For those consumers with Chase Blueprint, the option exists that allows you apply your $1,500 payment to that initial $2,000 purchase. That means you’re going to pay interest only on the $500 balance. You’ll still have to face the retroactive calculations (from the date of the purchase), but it’s based on a $500 balance instead of a $2,000 balance. Impressive, right?

Never Waste Time

Here’s what we’re always impressed with each time we review the Chase family of credit cards: You don’t have to make time consuming phone calls or go through some convoluted process, either. You simply log into your online account and you’ll see each purchase that you’ve made within a specified amount of time. Click the check boxes next to those purchases you want your payment applied to and Chase credits your payment per your specifications.

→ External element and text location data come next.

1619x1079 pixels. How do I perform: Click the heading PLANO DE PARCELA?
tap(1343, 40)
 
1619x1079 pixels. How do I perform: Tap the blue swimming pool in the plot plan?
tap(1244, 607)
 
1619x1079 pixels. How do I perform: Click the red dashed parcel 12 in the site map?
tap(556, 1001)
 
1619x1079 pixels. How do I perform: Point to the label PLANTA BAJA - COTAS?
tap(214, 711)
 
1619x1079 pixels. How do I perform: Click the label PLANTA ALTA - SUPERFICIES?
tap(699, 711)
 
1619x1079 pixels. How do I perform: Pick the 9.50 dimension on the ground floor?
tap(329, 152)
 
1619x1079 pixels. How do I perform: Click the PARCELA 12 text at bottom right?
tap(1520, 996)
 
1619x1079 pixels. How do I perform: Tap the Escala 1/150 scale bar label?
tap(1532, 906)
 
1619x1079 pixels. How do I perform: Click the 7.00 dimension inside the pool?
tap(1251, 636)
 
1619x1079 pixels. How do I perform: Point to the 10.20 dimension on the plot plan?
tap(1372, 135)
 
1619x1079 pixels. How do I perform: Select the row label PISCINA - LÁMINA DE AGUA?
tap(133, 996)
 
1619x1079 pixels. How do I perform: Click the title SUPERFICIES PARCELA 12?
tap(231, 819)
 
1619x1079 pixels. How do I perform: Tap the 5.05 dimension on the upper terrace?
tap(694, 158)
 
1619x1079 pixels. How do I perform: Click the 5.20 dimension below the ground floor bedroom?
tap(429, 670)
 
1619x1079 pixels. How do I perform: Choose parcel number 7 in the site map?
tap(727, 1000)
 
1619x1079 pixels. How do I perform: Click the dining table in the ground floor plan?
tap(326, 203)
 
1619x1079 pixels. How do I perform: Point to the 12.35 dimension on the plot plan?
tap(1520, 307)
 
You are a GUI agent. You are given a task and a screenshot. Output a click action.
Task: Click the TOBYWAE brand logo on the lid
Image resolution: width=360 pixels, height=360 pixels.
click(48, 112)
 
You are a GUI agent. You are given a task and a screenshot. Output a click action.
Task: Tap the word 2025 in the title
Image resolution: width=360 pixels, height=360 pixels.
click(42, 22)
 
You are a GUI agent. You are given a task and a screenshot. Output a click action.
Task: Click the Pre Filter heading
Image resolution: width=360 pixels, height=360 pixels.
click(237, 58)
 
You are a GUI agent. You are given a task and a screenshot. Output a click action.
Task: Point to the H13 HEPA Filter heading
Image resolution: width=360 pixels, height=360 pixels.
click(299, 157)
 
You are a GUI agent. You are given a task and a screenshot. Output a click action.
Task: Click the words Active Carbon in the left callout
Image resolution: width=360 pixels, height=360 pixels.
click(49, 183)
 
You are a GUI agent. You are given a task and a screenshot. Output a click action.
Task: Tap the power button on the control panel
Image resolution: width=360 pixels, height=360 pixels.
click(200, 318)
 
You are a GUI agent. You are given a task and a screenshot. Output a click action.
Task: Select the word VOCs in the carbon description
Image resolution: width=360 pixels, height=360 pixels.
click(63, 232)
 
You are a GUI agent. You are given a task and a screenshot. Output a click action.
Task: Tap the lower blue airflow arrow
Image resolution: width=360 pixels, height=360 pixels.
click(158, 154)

It’s all about giving you control of how you define your priorities.

Also, let’s say you bought new appliances for your kitchen. And let’s say you spent $6,000 on those appliances. You can use the Chase Split Pay option to break up your payment plan. All you have to do with that is set it up so that your next three or four or ten (or any other number) payments include your specified dollar amount go to that $6,000 balance. It’s like a payment plan on your terms – and one that saves you a significant amount of money each year.

The best part is this Chase feature is free and is part of every Chase Slate, Chase Freedom, Chase Sapphire and Chase Ink credit cards.

Chase Freedom MasterCard

The Chase Freedom MasterCard is still one of the most popular Chase credit cards. You earn $100 bonus cash back after your first $500 in purchases during the initial 90 days. You’ll also enjoy an intro 0% APR for the first 15 months – and that’s applicable to both purchases and balance transfers. Another popular feature of this credit card is the rotating categories; for instance, you’ll earn 5% cash back – up to $1500 – for all gas purchases and restaurant outings between July 1 and September 30.

After that, the bonus categories rotate. An unlimited 1% cash back applies to all of your other purchases and up to 10% cash back when you shop online through the Chase online mall. Finally, there are no annual fees and your rewards points never expire. And, of course, you can easily incorporate Chase Blueprint into your Chase Freedom MasterCard. There’s not much Chase didn’t think of to include in this credit card offer.

Chase Sapphire Preferred

We also like this Chase product. It differs slightly from its Freedom counterpart, but it has a lot of great features, as well. Chase Sapphire card holders earn 40,000 bonus points after spending $3,000 during the first three months. This equates to $500 that can be used towards travel. You’ll earn double points for every dollar spent on travel and restaurants as well as one point for every dollar spent on everything else.

For those who travel, this is a fine choice as you’ll enjoy discounts on airfare hotels, car rentals and even cruises so long as you redeem your points through the Chase Ultimate Rewards. No worries about foreign transaction fees, either. Enjoy direct access to the Chase customer service team around the clock and no worries about fraud, either. If your card is lost or stolen or if it’s used fraudulently, you’re not held responsible for the losses. There is a $95 annual fee; however, it’s waived during your first year.